Data governance is an organized discipline of people, process, and technology supporting a company’s data. Starting with data governance needs to be small enough that it is manageable but large enough that it makes an impact. Trying to govern too much at once can be overwhelming when you are starting. However, tackling something too small may not yield any results and give the feeling of time wasted. For example, if you decide to govern member data in a single department of your credit union, you will quickly find that you get member data from other departments, so you may need to govern those departments as well. Also, there may be other departments that use the member data this department provides, so governance quickly becomes something that has a company-wide impact.

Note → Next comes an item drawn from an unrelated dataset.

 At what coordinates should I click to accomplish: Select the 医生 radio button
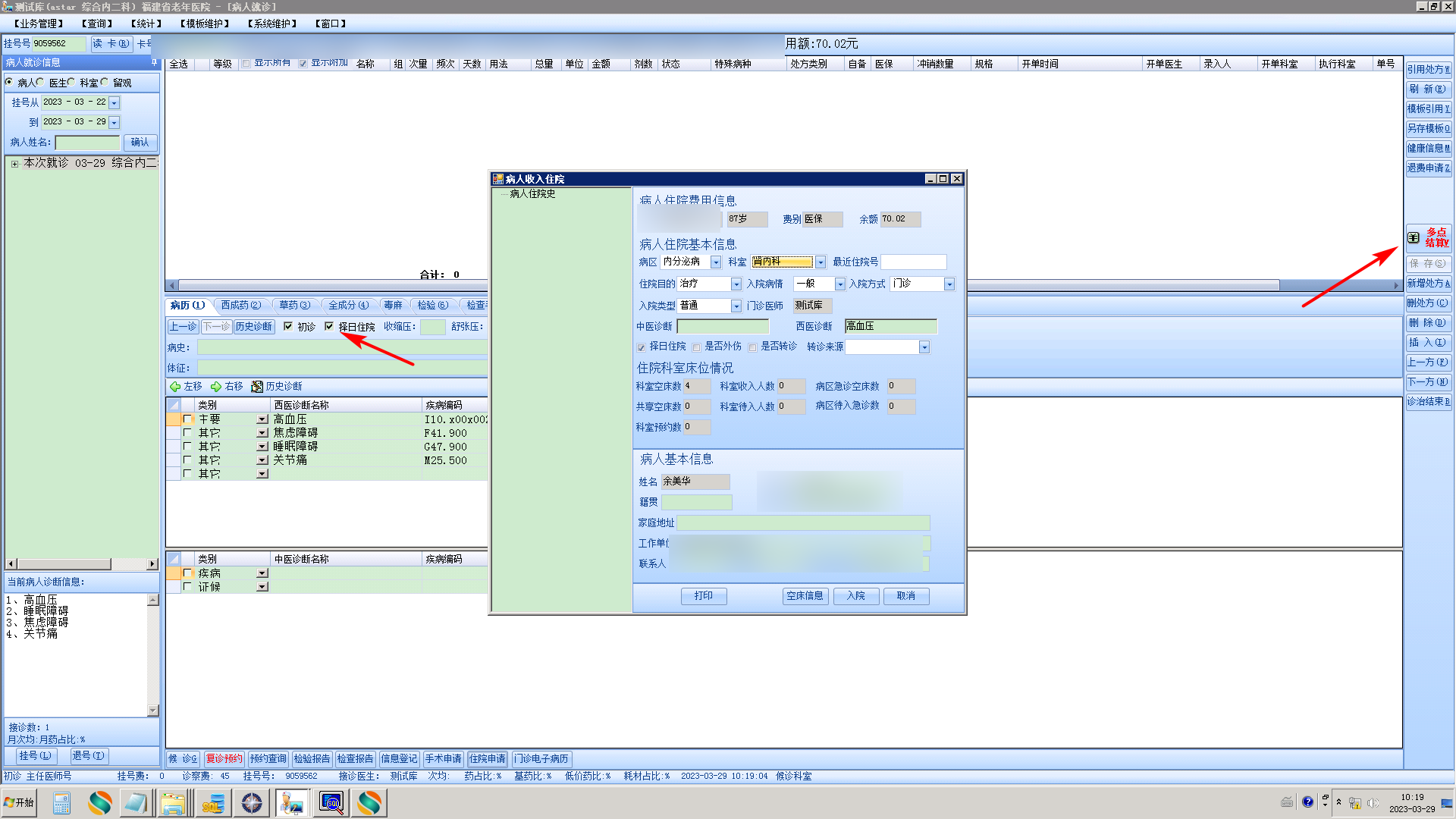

When you are thinking about what to govern, think about data domains. A data domain is a significant grouping of data that is important to you. Common data domains are member, vendor, employee, product, location, and chart of accounts.
When you think about who to involve in data governance, you must look across the organization at all business functions. This makes sense because your employees across the organization are using the same data. For instance, someone might find a member as a prospect, while someone else helps them to get a car loan, and another person eventually helps them with a mortgage. The same member will receive various marketing materials over time and interact with employees in other departments regarding payments products or other member services. Throughout these interactions, employees are touching the data, updating it, adding new data to it, and so on. Since there isn’t just one group interacting with the data, you must recognize the collaborative environment that is necessary for effective data governance.
There are three main challenges with data governance – identifying why you’re governing something, determining what to govern, and identifying who should be involved in data governance.
Identifying the why – Knowing why you’re governing something is essential because it gives you your purpose/vision. It also gives you the story you need to tell people when you’re recruiting them to participate in data governance. Identifying why is also crucial if you need funding for the effort to cover costs associated with hiring consultants or purchasing tools.
Identifying the what – After you define your scope for governance, document it in your charter so there are clear expectations. If you’re going to use templates, create those. If you need tools, buy and configure them. If you’re building from scratch, document your requirements first before building and don’t forget to test.
Identifying the who – Think about the reach of your organization and who needs to be involved. You need to have the complete support of people who are involved in the data you’re governing.
Data governance isn’t difficult, but it requires organization. Careful planning will go a long way in making it a success. Take the time to prepare and don’t jump ahead before you’re ready.